Friday in the 5th Week of Lent: Letter 31

The Scripture Readings for Today are HERE!


We have reached the end – Letter 31 and the first thing you should notice is that Screwtape addresses Wormwood in a whole new way.  We have gone from MY DEAR WORMWOOD to an added MY VERY DEAR and he now calls him MY POPPET - which in England is a term of affection for a sweet or pretty child – and MY PIGSNIE which is another British term of endearment – sort of like sweetheart.

And if you think he might be using just a bit of sarcasm, you would be right.  Wormwood has lost the Patient forever.   He was killed in a bombing and is now in heaven. 

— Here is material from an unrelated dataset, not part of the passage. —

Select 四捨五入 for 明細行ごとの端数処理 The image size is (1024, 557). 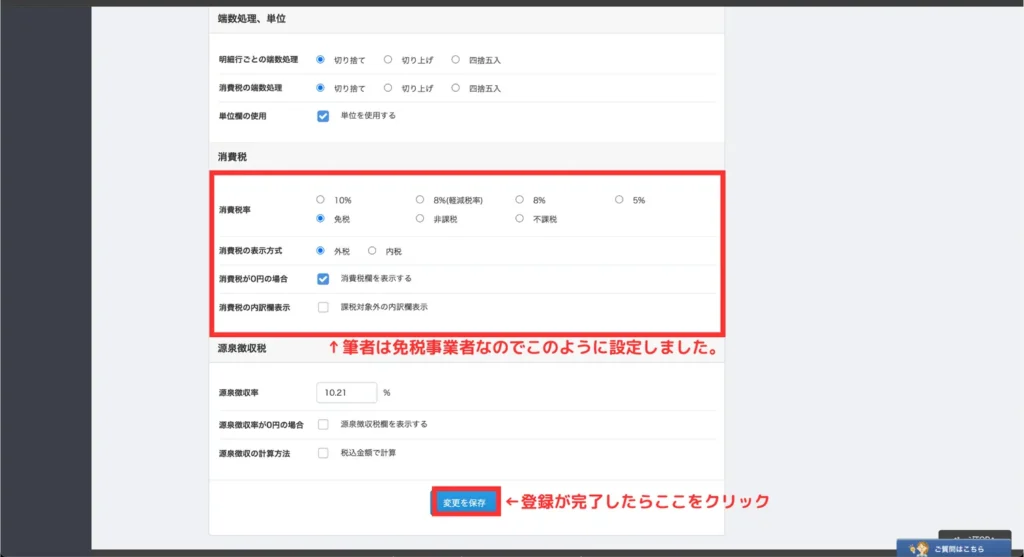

And as promised by his uncle in previous letters, for demons it is either bring a soul to the Kingdom Below to be consumed or that demon becomes food.  As we have said before on several occasions, love is beyond the understanding of demons.

Screwtape’s rants against his nephew, however, tell us several important things about death and resurrection.

1.      Death is a moment of release.  Screwtape tells Wormwood, “How well I know what happened at the instant when they snatched him from you!  There was a sudden clearing of his eyes (was there not?) as he saw you for the first time and recognized the part you had had in him and knew that you had it no longer.” 

Screwtape compares it to a scab falling off an old sore.  The Patient is now healed of his demon and knows it.

In 1 Corinthians 13, the Apostle Paul tells the early Christians, “For now we see in a mirror dimly, but then face to face.  Now I know in part; then I shall know fully, even as I have been fully known.”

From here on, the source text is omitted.